Das ist Alexander, der als Mitarbeiter der Konstruktionsabteilung an der Entwicklung der kleinen Maschine maßgeblich beteiligt ist. Er freut sich offensichtlich über die geringe Masse unseres kleinsten Aggregates von 29 kg, was bei einer elektrischen Dauerleistung von 1,2 kW für ein stationäres Antriebsaggregat bemerkenswert ist. Allerdings punktet das Generatormodul mit mehreren hervorragenden Eigenschaften im Hinblick auf Robustheit, Wartungsaufwand, Wirkungsgrad und Vielseitigkeit.
Mit den innovativen Generatormodulen setzt Frauscher Motors ein deutliches Signal im Bereich der Nano- und Mikro BHKW-Technik. Die robusten und leisen Aggregate bilden das Kernelement für die Nutzung von unterschiedlichsten Energieträgern. Neben den häufigsten Anwendungen mit den Brennstoffen Erdgas, Flüssiggas und Biogas unterstützt Frauscher Motors ihre Kunden mit Lösungen für Wasserstoff, Pyrolysegas, Ammoniak, Pellets, Hackschnitzel und zunehmend neue Wärmequellen, wie beispielsweise thermische Batterien oder Pico-Nukleartechnik.
Alphagamma®Technologie: viel Strom aus Wärme
Einfacher geht es kaum: „Die wichtigste Schnittstelle zwischen der Wärmequelle und dem Generatormodul ist der Wärmetauscher, den wir an die Art der Energiequelle anpassen.

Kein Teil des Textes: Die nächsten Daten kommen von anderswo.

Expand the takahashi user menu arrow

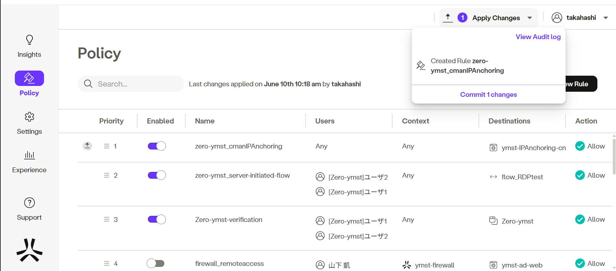coord(606,18)
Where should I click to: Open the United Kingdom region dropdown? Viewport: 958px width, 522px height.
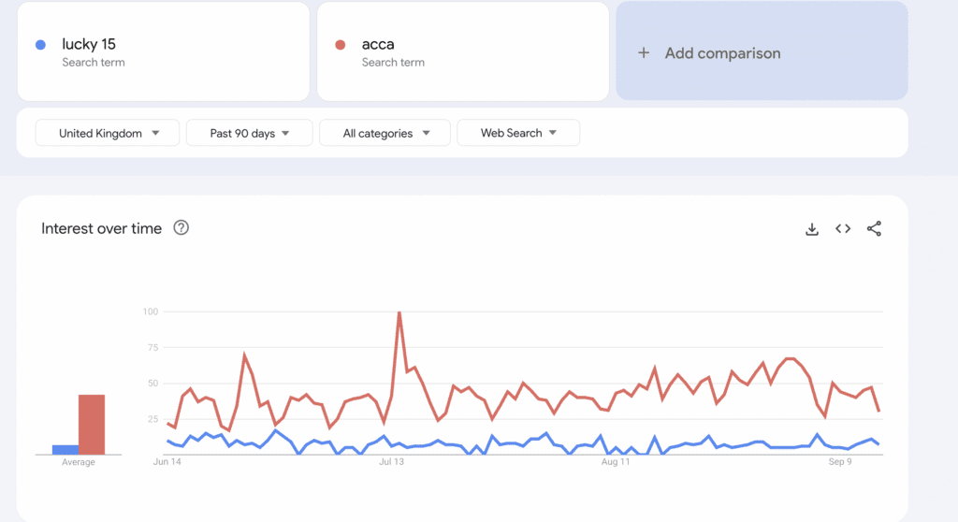pos(109,133)
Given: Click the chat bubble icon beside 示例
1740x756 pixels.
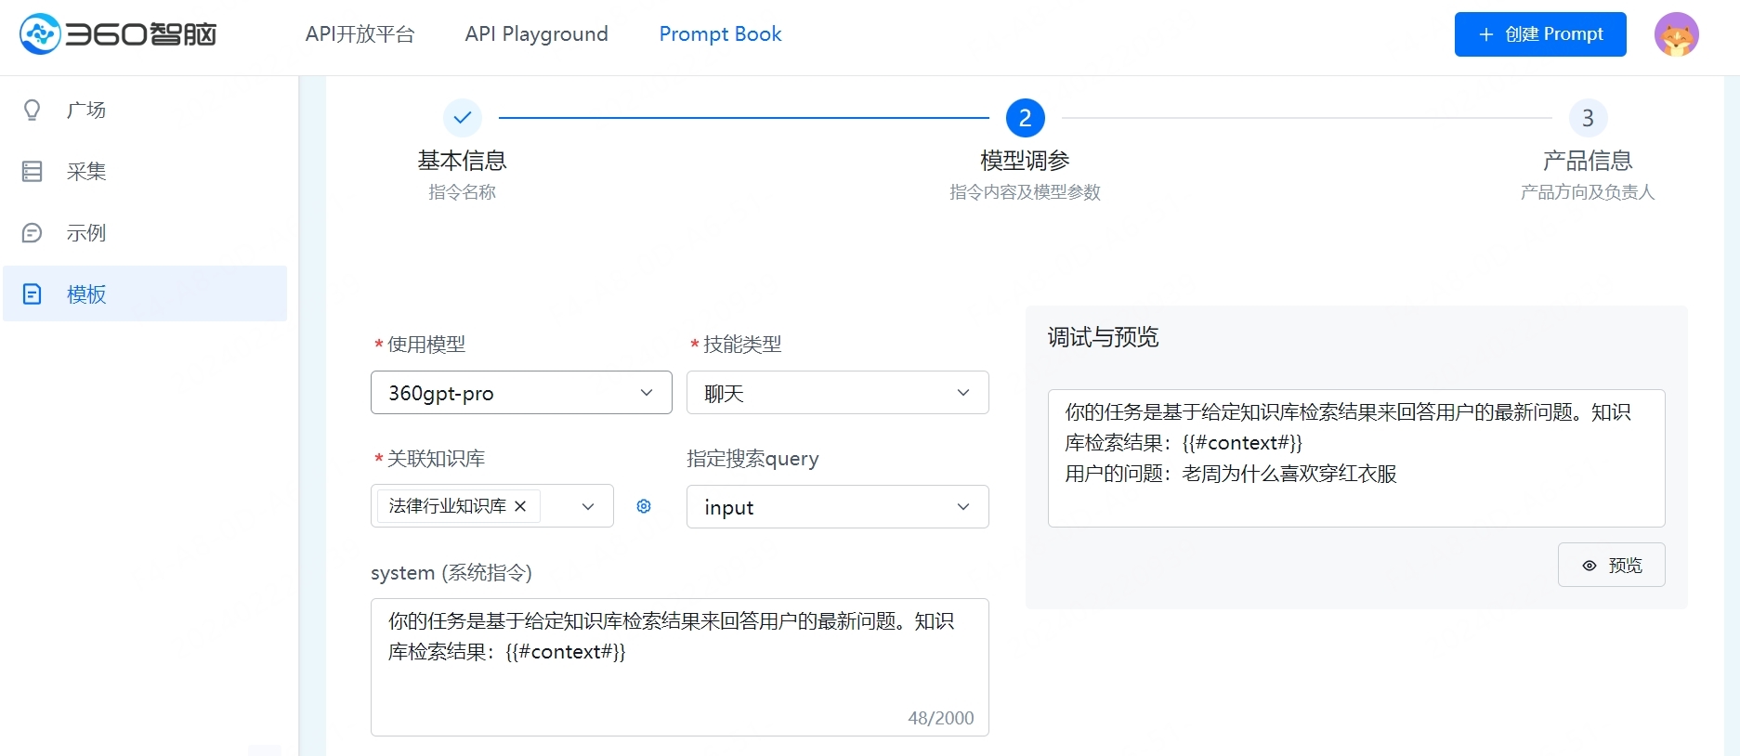Looking at the screenshot, I should pos(33,233).
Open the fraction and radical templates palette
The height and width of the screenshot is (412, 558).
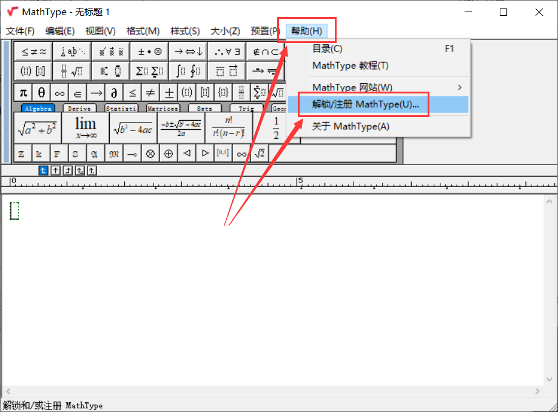[72, 71]
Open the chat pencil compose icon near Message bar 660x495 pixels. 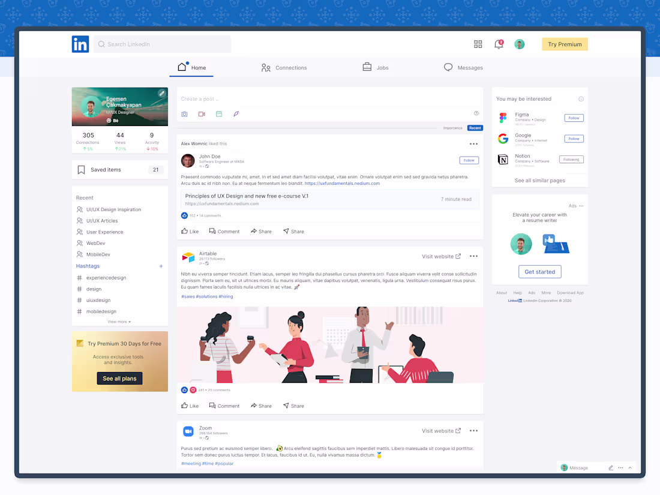tap(611, 467)
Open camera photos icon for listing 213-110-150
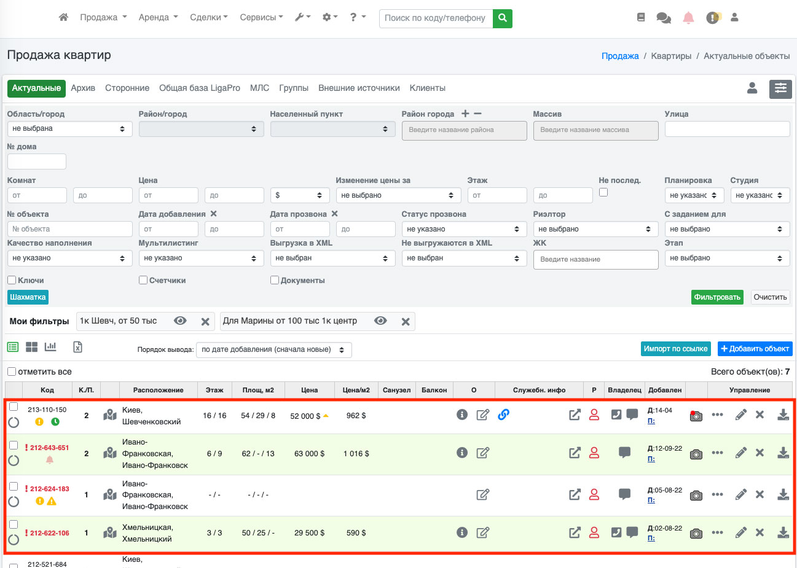Viewport: 797px width, 568px height. (696, 416)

Sobald die Temperatur einen ausreichenden Wert erreicht hat, startet der als Startermotor genutzte Drehstromgenerator den robusten, schmierölfreien Motor und schon nach wenigen Augenblicken fließt Ladestrom in die Speicherbatterie“, sagt Josef Frauscher, Geschäftsführer des Unternehmens. Er führt weiter aus: „Mit einem 24/7 Betrieb decken wir ohne weiteres den Energiebedarf eines durchschnittlichen Einfamilienhauses, welches idealerweise in Verbindung mit einer PV-Anlage eine komfortable Stellung in der Energieversorgung gewinnt“.

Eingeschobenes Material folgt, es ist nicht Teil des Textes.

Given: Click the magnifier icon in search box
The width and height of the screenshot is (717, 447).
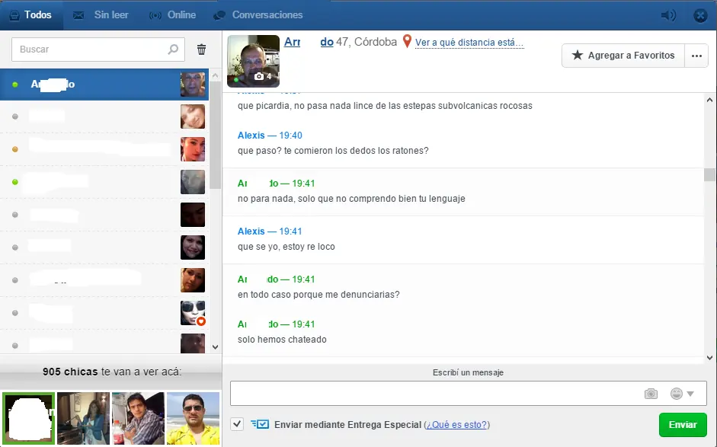Looking at the screenshot, I should pos(174,49).
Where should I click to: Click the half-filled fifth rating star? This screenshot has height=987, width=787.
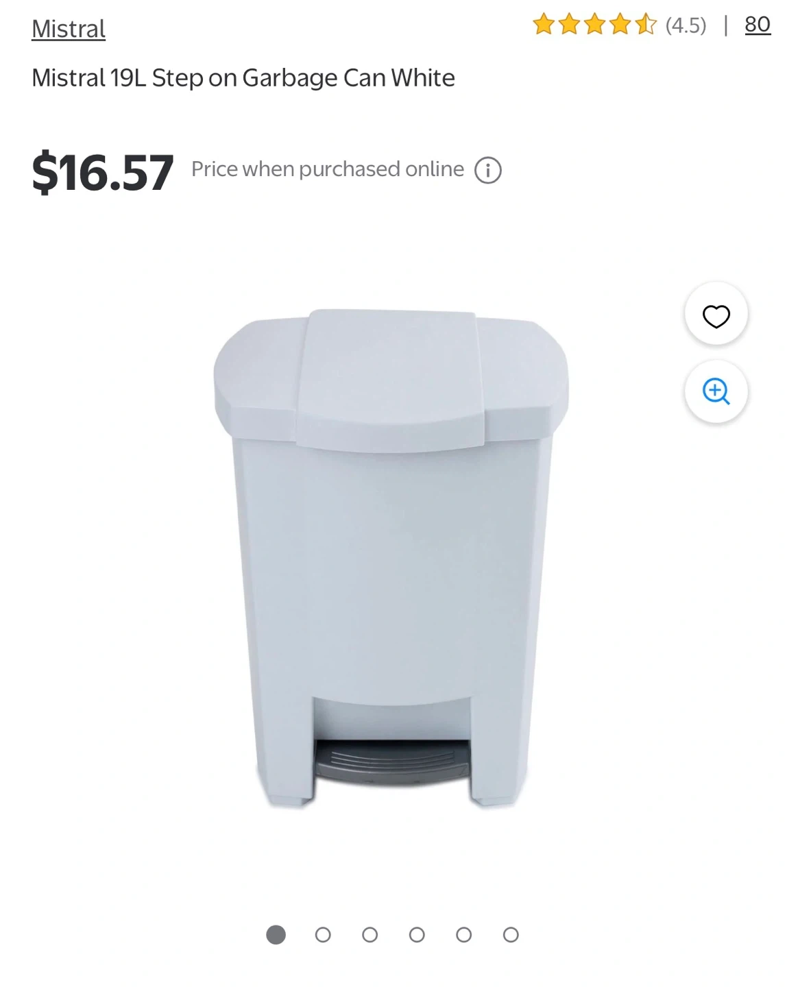tap(645, 25)
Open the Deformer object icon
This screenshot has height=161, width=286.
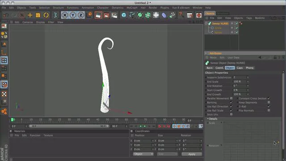(x=164, y=15)
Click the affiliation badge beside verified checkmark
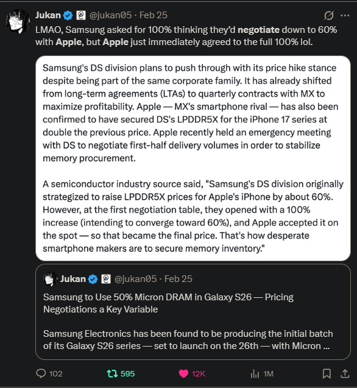357x388 pixels. [x=80, y=15]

Für Demonstrations- und Testzwecke hat Frauscher Motors die alphagamma® Stirling-Generatormodule in Nano-BHKWs integriert. Diese werden auf den Prüfständen im Dauerlauf getestet und dienen insbesondere dazu, die Dauerlaufeigenschaften, Geräuschemissionen sowie den wartungsfreien Betrieb über einen Zeitraum von 10.000 Stunden nachzuweisen.